Short jokes
Diet Day #1 - I removed all the fattening food from my house. It was delicious.
What do you call a group of emos?
Suicide Squad.
What's a little white dot on a priest's dick? A baby tooth.
What is the world's strongest material?
The tree that Paul Walker hit.
After the drive-by, Tupac became known as Pewpac.
What's an Asian's worst nightmare? A tree.
Maybe the reason there isn't any physical evidence is because it didn't happen.
Karma is like rape.
What goes around comes around, like a dead rape victim in a whirlpool.
What do the initials FEMA stand for?
Federal Erection Management Agency.
House parties are like churches: there's always an underage kid getting fucked somewhere.
What do spiders and Black people have in common?
When they’re black, they kill you.
If being sexy were a crime, you better lock me up.
Not because I'm sexy, but because I have 5 dead children in my basement.
What do you call a kid laying down in the classroom? Kill confirmed.
What do you call three kids laying down in the classroom? Kill streak.
We used to have Reagan, Jonny Cash, and Bob Hope. Now we have Biden, no cash, and no hope.
Bill Clinton is no longer playing the saxophone.
He is now playing the whore-monica.
What does Cangaball do after eating its vegetables?

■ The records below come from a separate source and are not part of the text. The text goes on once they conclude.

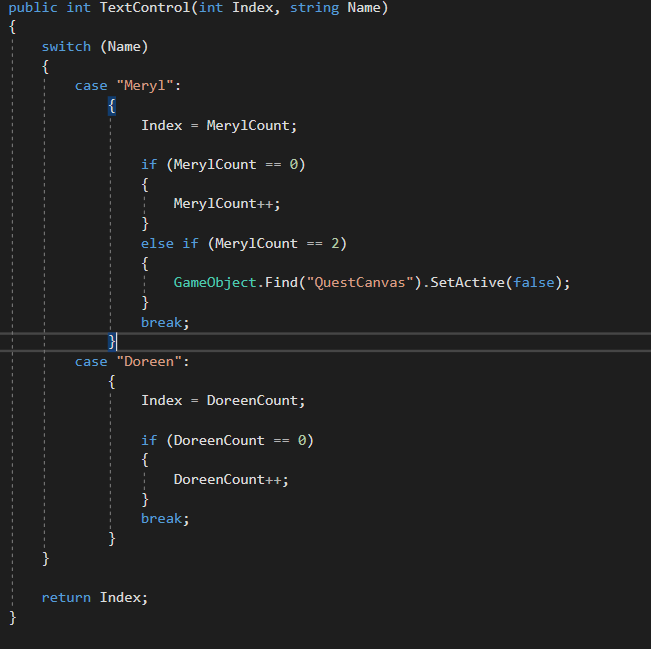Click the number 2 in else-if condition
The image size is (651, 649).
point(338,243)
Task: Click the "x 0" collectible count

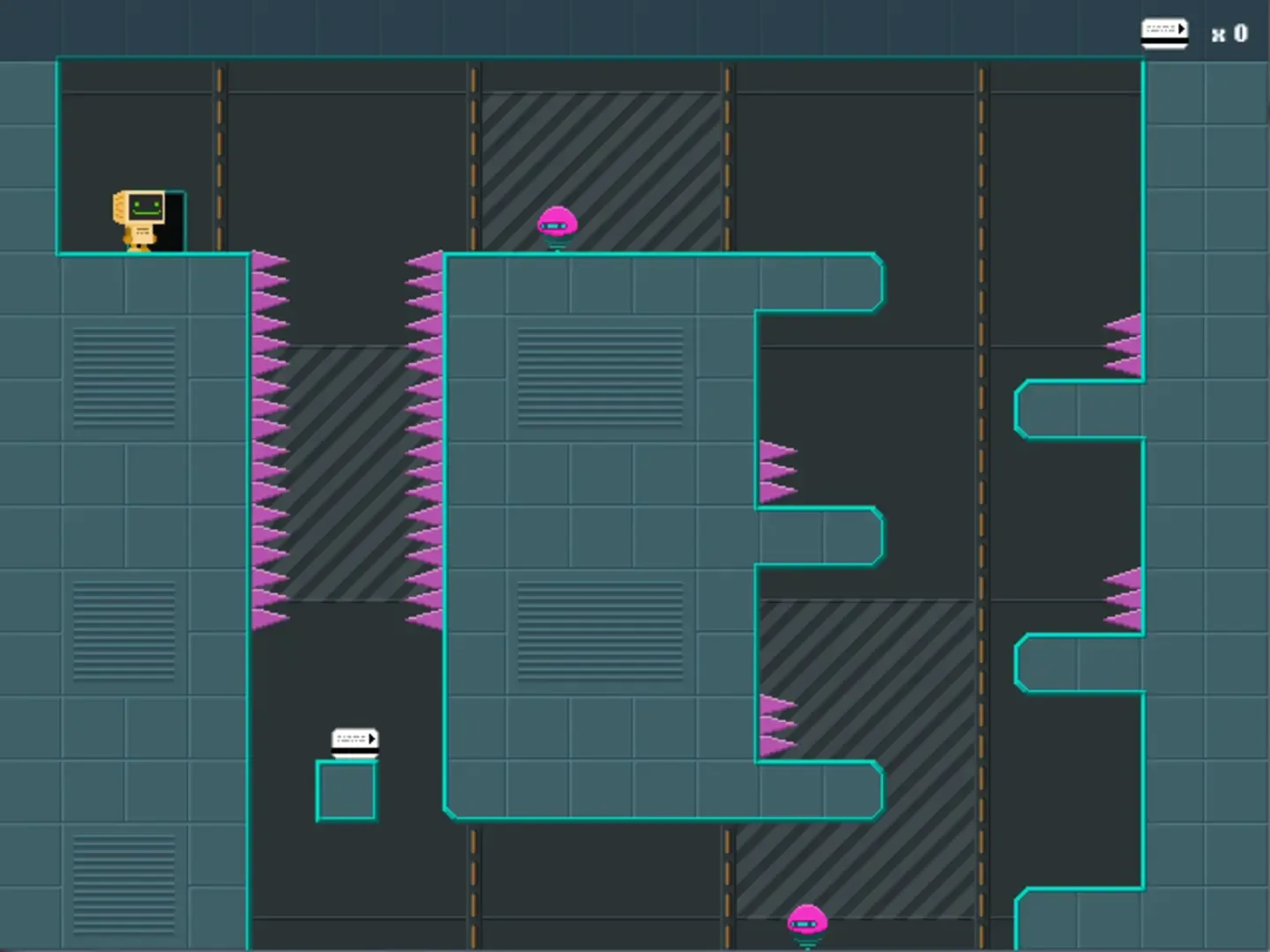Action: [x=1229, y=34]
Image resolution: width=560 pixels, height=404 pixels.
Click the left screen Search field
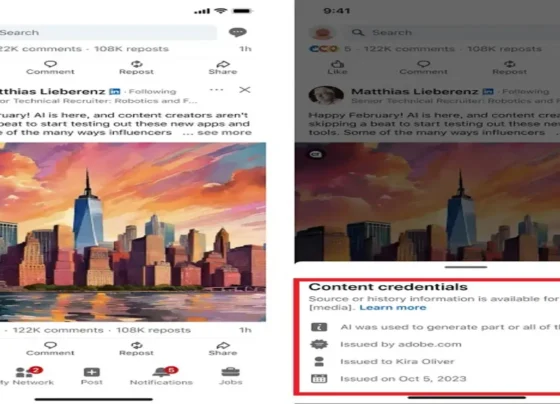tap(107, 33)
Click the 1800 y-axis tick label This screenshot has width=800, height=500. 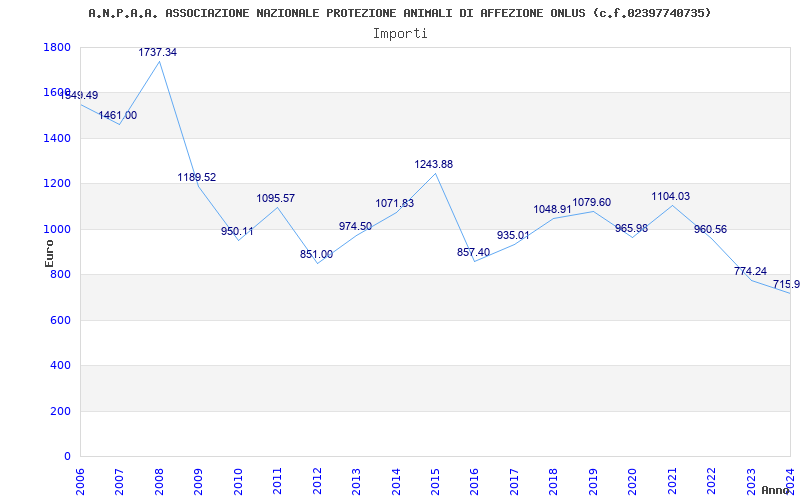click(57, 47)
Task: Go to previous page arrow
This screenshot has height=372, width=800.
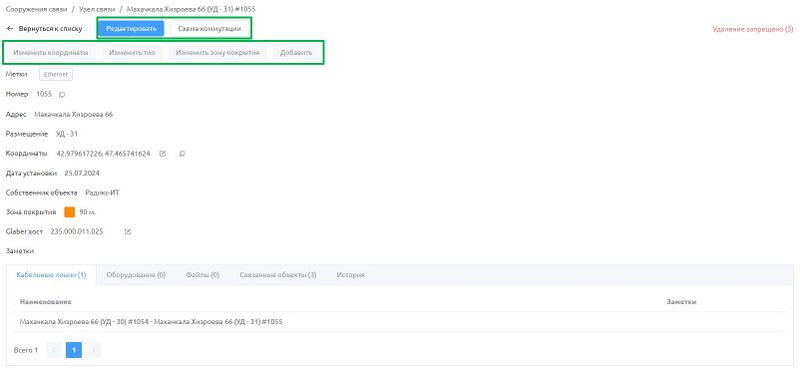Action: pos(54,350)
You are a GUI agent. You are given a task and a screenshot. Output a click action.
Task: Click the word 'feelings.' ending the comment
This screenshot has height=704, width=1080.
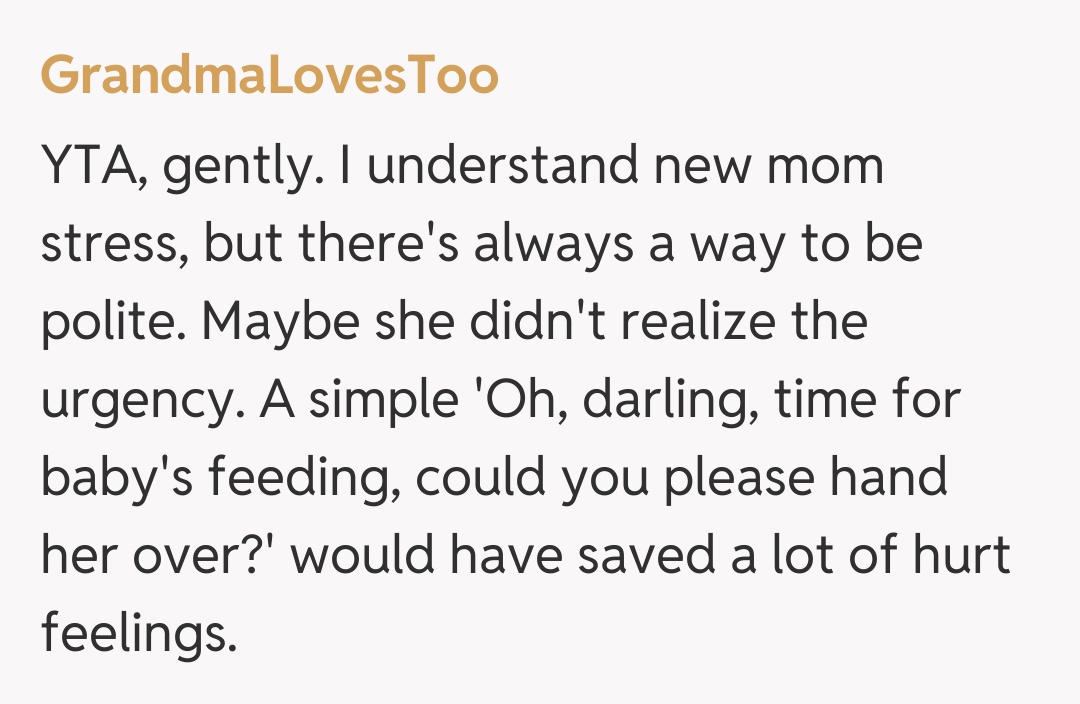coord(139,635)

Go on eBay to see how much he can sell the wheelchair for.
What do you call a U.S. border hopper?
A Mexican jumping bean.
Why did the Jew get an electric car?
Because he was afraid of the gas.
How many Kardashians does it take to screw in a light bulb?
One really small one and one really small black guy.
I told a kid in a wheelchair that he should use his rocket league booster.